He has left unnecessarily negative eBay feeedback for respected members of the concertina community, and has been gratuitously rude and totally unhelpful to numerous people (including myself) who have had the temerity to ask him perfectly normal and legitimate questions about what he has supposedly been trying to sell.

 

It's a game, but only he knows the rules... :unsure:

 

 

I've followed every attempt he has made to sell this instrument, and although the guy clearly doesn't really "get" ebay, I think with time the nature of how he thinks has become clearer. I don't think we have seen rude gpanda for some time now, I think he has realised it doesn't help. I suspect he has, or has had, problems controlling his anger: during the earlier sales attempts he got angry when asked questions that exposed his ignorance, or else problems with the concertina. He was once particularly upset to be asked about the serial number (a perfectly reasonable question that turns out to be embarrassing in this case), but recently he has been open about the serial number situation.

 

There was an early attempt to sell it where he put a sensible starting price on it (I think it was GBP2000), but he stopped it because a couple of days before the end there were no bids close to his ambition of selling it for rather more than he bought it for: a decision which exposed his distrust for the ebay auction market. Since then, he has mostly tried to sell it with a very high starting price, operating a bit like a showroom dealer rather than an ebay auction seller, but these never attracted a bid. At one stage he put it on at a slightly higher starting price each time it failed to sell.

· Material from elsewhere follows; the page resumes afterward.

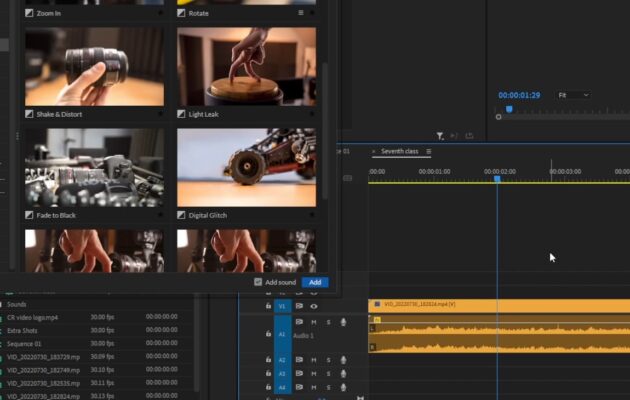Open the Fit zoom level dropdown
The height and width of the screenshot is (400, 630).
click(x=573, y=95)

He twice pulled the auction because he put the decimal point in the wrong place in the starting price, as illustrated by immediately restarting it with a starting price 100 times higher.

 

By recently trying to sell it with a starting price of €3500, and letting it run to completion (I think that is roughly the value of the bid he once got on the auction he started at GBP2000) he has for the first time shown an apparent willingness to sell it for less than he bought it for. He has grown up to the idea he might have to take a loss on this one. He must have been mortified he couldn't even sell it at that level today.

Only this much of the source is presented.